• What is expected:
Rewrite the lines starting at the one containing "Where should I" and ending at the last line, swapping "magnifier" for "magnifying glass" and keeping everything else the same. Leave the pictures out of your answer.

• Material for this exercise:

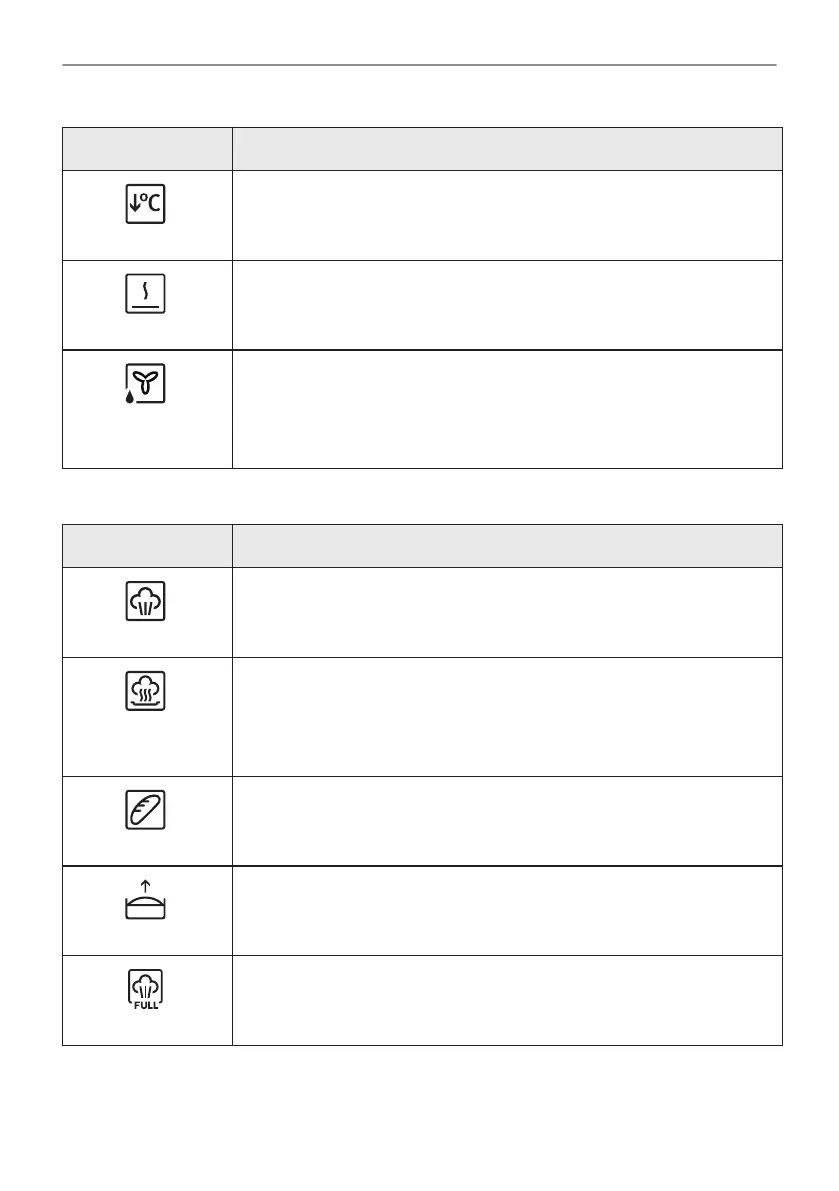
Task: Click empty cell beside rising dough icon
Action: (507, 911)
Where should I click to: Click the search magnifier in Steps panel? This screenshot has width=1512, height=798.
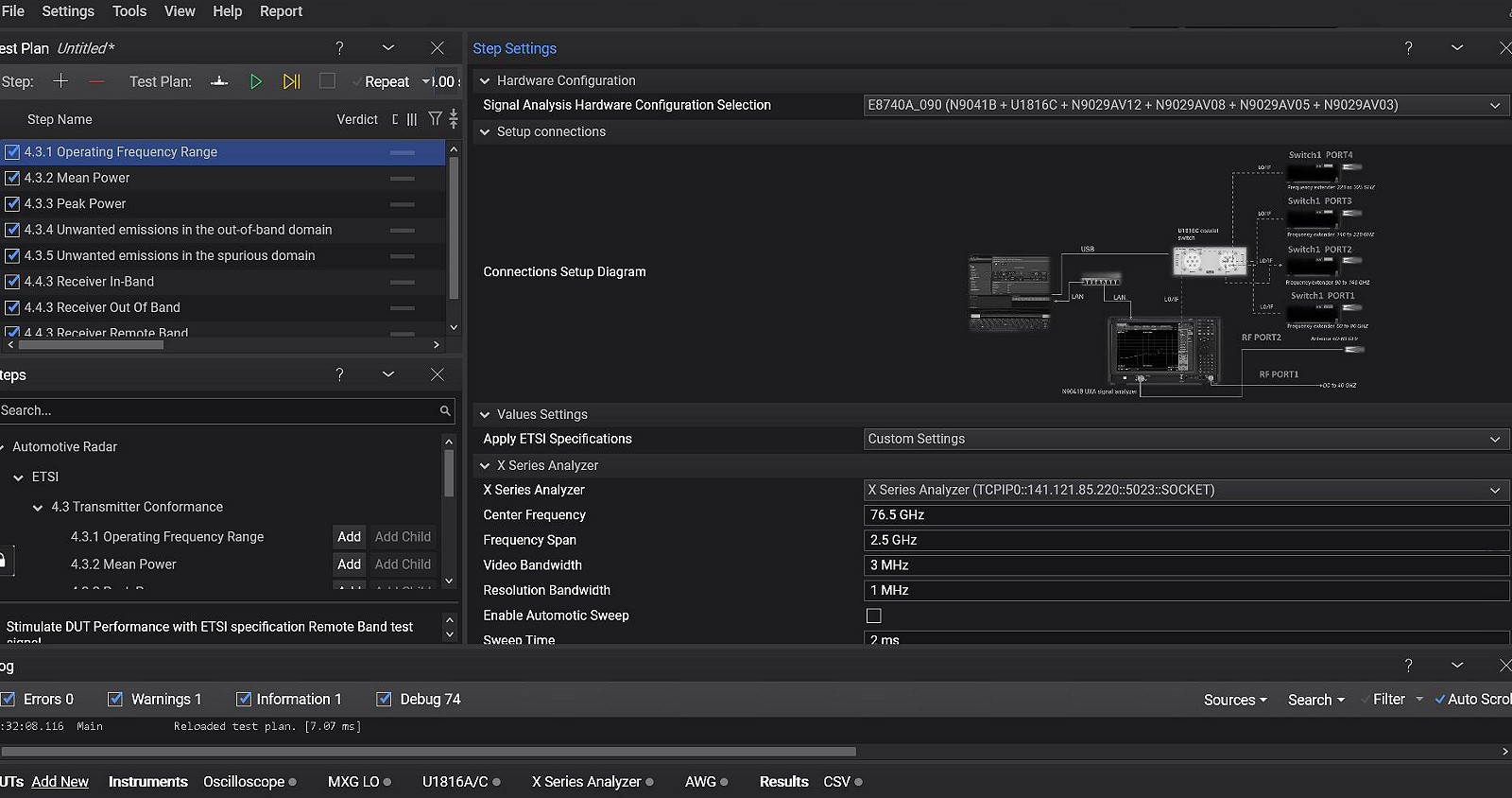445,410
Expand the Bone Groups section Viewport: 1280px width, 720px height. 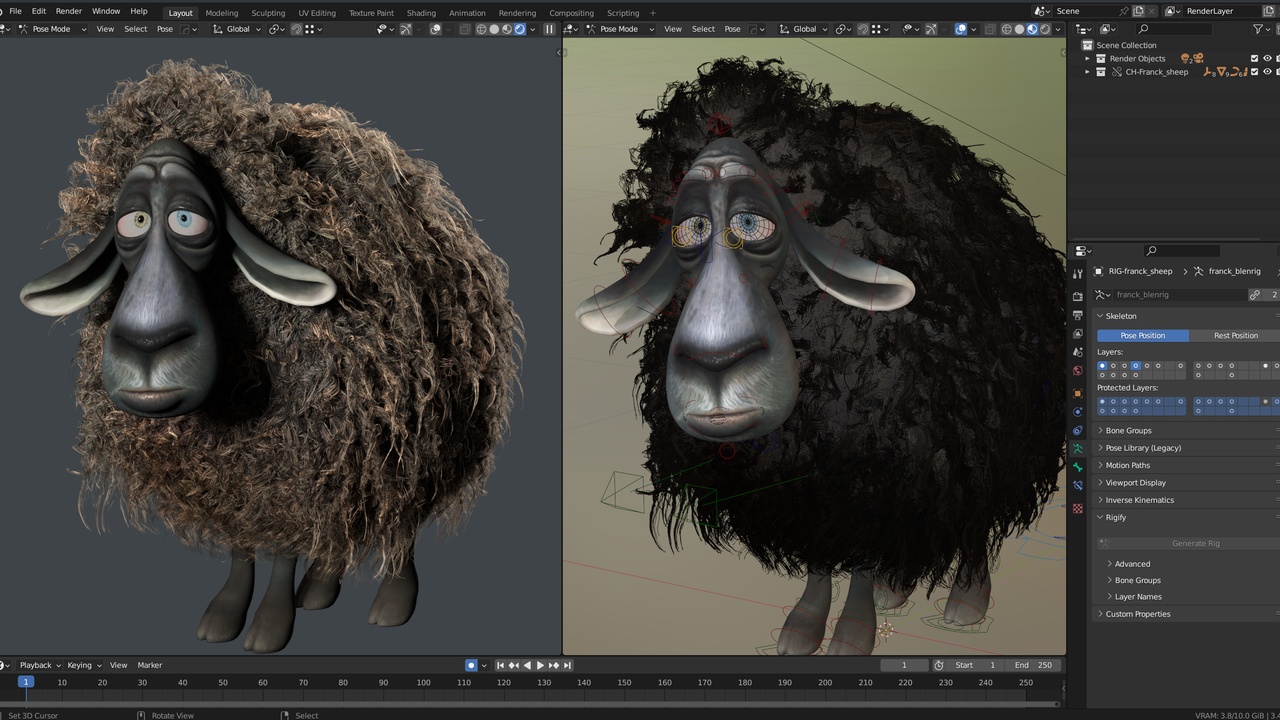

• Solution to this problem:
Where should I click to: Click the search magnifying glass in Steps panel? This screenshot has width=1512, height=798.
445,410
Expand the Bone Groups section Viewport: 1280px width, 720px height. 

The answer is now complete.